_Text excerpt_:
--- Begin ---
However, we have come by a bit of a windfall in the past week.  Both of the houses next to us, one on either side, is in the process of being renovated.  One was barely saved from foreclosure by the owner, and the other was bought, and will probably be resold after the remodelling is done.  From the first house, the owner gave us a bunch of plates and glassware, along with some clothes and toys for the kids.  The second house was really great.  Although none of it was for the kitchen, the owner did give us a couch, love seat, and a chair, almost a full living room set, free-of-charge.  The really nice thing is, since we only have a car right now, getting it here was easy, just pick it up and carry it about 100'.  Those came in real handy, as the couches and one of the recliners pretty much bit the dust about 6 months ago.

10 years ago, I inherited a lot of my step-grandmother's kitchen.  One tri-ply Revereware pan, a KA 5 qt mixer (which has since bit the dust), several other things, along with many cookbooks, one dating back to 1938, and several handwritten notebooks of her recipes.


----------



## GrillingFool

I found 4 perfectly good, brand new, high quality T shirts the other day.
Tossed into a trash bin, I plucked them out. Two my size and 2 my wife's size.
Advertising some academic seminar or something. Great for work Tshirts! 
Score!
(Nope, I ain't ashamed to admit that I am a dumpster diving trash picking guy!)


----------



## expatgirl

a deep iron skillet........perfectly seasoned....nothing sticks in it and makes perfect cornbread.........


----------



## DaveSoMD

my best finds: 

Pamperd Chef baking dish: 3.00 (great for deep dish pizza)
3 corning ware cornflower casserol dishes with lids 2.00 each
Acme Safe-t grater 50 cents
TV satelite dish and receiver 8:00


----------



## Maverick2272

We actually spend a fair amount of time at thrift stores, last find I got was a bread machine for $9.99, works great. Before that it was an electric ice cream maker for $5, plus always finding used school uniforms there for $1 or $2 each which is great.

EDIT: And how can I forget the $39.99 Starbucks coffee grinder I got for $5 because they said it didn't work. I took a gamble, bought it, and had it running with the hour. Still using it today...


----------



## JohnL

AllenOK said:


> I haven't gone looking for stuff in a thrift store for over a year. We don't really have one close-by where we live now. Last year, I scored a LARGE coffee mug for 50 cents.
> 
> However, we have come by a bit of a windfall in the past week. Both of the houses next to us, one on either side, is in the process of being renovated. One was barely saved from foreclosure by the owner, and the other was bought, and will probably be resold after the remodelling is done. From the first house, the owner gave us a bunch of plates and glassware, along with some clothes and toys for the kids. The second house was really great. Although none of it was for the kitchen, the owner did give us a couch, love seat, and a chair, almost a full living room set, free-of-charge. The really nice thing is, since we only have a car right now, getting it here was easy, just pick it up and carry it about 100'. Those came in real handy, as the couches and one of the recliners pretty much bit the dust about 6 months ago.
> 
> 10 years ago, I inherited a lot of my step-grandmother's kitchen. One tri-ply Revereware pan, a KA 5 qt mixer (which has since bit the dust), several other things, along with many cookbooks, one dating back to 1938, and several handwritten notebooks of her recipes.
--- End ---
_Records provided_:
--- Begin ---
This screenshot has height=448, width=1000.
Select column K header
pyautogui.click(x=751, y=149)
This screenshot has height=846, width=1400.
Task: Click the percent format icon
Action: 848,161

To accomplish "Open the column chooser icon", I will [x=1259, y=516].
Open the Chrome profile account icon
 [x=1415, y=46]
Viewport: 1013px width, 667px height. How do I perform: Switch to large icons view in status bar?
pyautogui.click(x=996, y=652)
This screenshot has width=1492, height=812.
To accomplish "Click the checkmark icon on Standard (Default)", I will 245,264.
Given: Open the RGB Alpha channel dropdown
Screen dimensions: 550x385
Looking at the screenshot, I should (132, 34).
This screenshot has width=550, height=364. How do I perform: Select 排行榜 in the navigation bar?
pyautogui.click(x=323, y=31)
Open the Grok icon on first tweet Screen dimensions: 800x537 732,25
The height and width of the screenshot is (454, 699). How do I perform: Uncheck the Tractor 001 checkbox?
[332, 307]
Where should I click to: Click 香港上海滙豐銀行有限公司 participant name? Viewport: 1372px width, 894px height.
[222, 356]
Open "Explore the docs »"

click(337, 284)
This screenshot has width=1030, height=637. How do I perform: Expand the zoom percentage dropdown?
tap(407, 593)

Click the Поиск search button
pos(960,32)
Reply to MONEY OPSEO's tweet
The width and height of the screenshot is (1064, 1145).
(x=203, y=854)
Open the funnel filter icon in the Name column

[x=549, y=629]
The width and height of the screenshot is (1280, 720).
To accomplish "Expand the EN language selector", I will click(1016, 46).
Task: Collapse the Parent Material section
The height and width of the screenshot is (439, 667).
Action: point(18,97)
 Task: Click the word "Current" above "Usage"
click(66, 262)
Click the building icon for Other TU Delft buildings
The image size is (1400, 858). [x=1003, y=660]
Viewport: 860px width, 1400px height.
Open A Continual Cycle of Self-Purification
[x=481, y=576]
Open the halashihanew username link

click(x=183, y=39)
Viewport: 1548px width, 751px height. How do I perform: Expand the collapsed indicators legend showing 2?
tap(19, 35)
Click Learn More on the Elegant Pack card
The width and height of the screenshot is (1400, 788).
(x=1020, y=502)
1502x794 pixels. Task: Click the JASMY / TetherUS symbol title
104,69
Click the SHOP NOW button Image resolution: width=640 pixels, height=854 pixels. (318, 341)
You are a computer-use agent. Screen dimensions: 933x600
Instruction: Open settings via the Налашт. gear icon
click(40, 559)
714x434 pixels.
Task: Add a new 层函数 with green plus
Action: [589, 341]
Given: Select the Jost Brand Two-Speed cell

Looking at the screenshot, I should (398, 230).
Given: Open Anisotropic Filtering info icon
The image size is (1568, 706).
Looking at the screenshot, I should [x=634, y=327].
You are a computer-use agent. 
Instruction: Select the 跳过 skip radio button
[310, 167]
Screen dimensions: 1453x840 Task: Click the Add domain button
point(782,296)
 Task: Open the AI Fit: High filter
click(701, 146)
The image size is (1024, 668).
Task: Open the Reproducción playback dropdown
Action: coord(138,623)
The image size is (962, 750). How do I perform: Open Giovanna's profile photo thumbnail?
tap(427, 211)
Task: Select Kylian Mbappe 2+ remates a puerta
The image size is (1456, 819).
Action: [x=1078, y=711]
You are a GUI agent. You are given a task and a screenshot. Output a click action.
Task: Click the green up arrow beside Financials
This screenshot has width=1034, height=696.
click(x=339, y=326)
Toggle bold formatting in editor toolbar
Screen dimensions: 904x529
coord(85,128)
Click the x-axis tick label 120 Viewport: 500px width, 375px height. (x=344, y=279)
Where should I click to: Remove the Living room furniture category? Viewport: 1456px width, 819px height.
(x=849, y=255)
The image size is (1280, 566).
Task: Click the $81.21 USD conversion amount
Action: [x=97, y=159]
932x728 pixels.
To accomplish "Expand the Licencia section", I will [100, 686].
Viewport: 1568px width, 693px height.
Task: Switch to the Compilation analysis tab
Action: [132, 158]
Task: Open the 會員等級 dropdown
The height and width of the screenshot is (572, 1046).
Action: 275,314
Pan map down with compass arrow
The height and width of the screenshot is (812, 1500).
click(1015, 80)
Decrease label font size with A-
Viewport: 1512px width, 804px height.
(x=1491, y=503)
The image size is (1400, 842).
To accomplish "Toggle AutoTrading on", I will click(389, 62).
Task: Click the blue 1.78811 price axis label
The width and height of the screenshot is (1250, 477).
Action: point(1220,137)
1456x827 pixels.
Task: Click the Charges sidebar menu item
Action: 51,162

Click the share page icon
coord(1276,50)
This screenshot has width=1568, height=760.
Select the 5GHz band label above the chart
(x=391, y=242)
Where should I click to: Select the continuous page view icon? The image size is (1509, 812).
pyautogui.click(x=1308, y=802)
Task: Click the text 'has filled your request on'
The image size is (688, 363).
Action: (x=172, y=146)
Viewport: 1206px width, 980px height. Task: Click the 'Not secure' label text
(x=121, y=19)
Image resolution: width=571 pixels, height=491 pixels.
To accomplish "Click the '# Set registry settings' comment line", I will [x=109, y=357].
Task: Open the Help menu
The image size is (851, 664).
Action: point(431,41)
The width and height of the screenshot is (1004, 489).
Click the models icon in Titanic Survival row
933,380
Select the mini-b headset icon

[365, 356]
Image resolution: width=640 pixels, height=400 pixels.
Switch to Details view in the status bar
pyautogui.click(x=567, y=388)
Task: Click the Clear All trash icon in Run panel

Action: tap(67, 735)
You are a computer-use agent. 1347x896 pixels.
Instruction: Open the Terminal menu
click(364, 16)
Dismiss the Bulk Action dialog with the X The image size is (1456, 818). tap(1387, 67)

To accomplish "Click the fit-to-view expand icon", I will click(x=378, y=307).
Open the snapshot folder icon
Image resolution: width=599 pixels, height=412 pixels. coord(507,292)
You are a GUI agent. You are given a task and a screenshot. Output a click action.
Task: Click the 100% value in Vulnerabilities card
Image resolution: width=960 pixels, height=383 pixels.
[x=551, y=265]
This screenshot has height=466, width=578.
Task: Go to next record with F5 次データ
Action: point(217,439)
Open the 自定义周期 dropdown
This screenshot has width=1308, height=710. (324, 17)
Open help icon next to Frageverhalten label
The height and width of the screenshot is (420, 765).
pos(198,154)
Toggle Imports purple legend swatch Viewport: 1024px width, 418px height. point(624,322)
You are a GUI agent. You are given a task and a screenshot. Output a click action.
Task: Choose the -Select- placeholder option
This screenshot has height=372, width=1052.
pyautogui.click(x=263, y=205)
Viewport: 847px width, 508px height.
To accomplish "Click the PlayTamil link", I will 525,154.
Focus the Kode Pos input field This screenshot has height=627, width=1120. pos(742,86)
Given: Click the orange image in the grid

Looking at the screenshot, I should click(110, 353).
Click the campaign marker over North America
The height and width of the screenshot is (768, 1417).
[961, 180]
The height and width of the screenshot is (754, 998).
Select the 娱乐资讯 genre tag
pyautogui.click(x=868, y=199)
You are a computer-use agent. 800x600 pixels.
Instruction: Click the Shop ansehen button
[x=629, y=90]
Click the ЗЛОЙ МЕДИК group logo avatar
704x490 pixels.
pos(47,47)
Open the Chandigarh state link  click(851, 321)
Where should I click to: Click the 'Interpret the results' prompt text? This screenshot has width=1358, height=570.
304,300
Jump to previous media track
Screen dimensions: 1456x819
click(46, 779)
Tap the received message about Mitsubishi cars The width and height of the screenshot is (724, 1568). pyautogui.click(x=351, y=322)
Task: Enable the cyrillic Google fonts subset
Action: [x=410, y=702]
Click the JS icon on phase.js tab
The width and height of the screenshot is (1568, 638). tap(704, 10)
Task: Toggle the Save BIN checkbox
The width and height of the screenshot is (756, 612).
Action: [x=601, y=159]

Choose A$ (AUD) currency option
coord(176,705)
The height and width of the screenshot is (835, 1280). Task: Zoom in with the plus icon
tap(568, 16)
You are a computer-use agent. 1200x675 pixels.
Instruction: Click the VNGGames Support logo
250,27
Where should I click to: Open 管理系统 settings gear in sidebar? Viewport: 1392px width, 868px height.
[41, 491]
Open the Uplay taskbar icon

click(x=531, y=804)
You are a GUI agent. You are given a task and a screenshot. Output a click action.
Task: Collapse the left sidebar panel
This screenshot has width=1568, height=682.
--- End ---
Continue the forum thread about thrift-store and secondhand finds, starting right after the last quoted sentence.

 
Allen,
You're so lucky to have your step-grandmoms note book recipes. My great aunt was a fantastic home cook who sadly passed away years ago. I wish that I had been old enough at that time to try to get her recipes recorded before she passed on. 
My best used finds have been found at our local church tag sales. A brand new electric skillet (in the box) $5.00, a new Mr. Coffee coffee maker for $7.00.


----------



## B'sgirl

i got a Halloween costume for my son the other day, and a really nerdy bike helmet for DH. Gotta make sure he's safe riding home from work! Oh, and DH found an unused computer joystick and I found an antique clock to put in my sitting room.


----------



## johnbit

I guess copper cookware is just too expensive for me, but I never thought of getting a second hand one, is it healthy or safe to get a second hand cookware? 

Anyway, I will be interested to get a good cheap second hand vitamix blender if it is available.


----------



## Leolady

I use secondhand cookware and appliances all the time.  Just clean and disinfect it before use.

I just bought a March 1947 era Hobart N-50 - KA model G body style mixer on Ebay for $99 plus shipping.  

It should be much more powerful than the new KA mixers since it was made for commercial use!


----------



## deelady

I just bought a Christmas dress for my DD on ebay for $1.04 !! Worn once for a photo shoot!


----------



## expatgirl

I just love, love, love bargains.................in my kitchen food and dishes- wise I rarely buy at full price...........that's why I have outbursts in my local KZ grocery stores......I'll be pickled and stewed (well that's not really what I say---but that's far nicer)if I'll buy a plastic spray bottle for 8 dollars ????  I literally explode with indignation at some of the prices...........how do the locals live????????the local stuff isn't too bad........but anything imported forget it or anything plastic or furniture or accessories......clothes are not cheap..........and certainly not toys...........


----------



## expatgirl

deelady said:


> I just bought a Christmas dress for my DD on ebay for $1.04 !! Worn once for a photo shoot!



hey, great bargain DL.........I always have loved black and red together.....it's very pretty.....what a nice dress for a Christmas photo.....and she can wear it thru out the holidays...........


----------



## JoeV

I was on the road quite a bit today, and happened by three thrift store that are among my favorite haunts. Nothing interesting to me today, but I counted 10 bread machines between the three stores. All between $10-$15, with some of them looking like they've only been used once or twice. Great bargains if you're looking for a bread machine in Lake County Ohio.

JoeV


----------



## LPBeier

My best friend offered me her moulinex food processor before she sent it to one of the charities that picks up stuff.  I said yes, because mine doesn't have a grater blade any more.  So now mine is going to the same charity organization!  It works other than the grater which I really need for my carrot cakes.  The Moulinex is in great shape!


----------



## Katie H

Not related to the kitchen or cooking, but a bargain just the same.  At my local Goodwill store I bought a pair of linen Alfred Dunner slacks and a pair of linen-blend Sag Harbor slacks.  One pair still had the original store tags on them.  Paid $6 for both.  That's only $1.50 per leg.  Good for me because I have long legs.


----------



## VitaWright

I just picked up an OXO manoline food slicer at Goodwill yesterday for $3.99.  It was new in the box with the blue tape still on the blade. It's not the V-type slicer but still it sells for over $60 on Amazon!  I just love a great bargain!!


----------



## expatgirl

who doesn't love a great bargain........congratulations........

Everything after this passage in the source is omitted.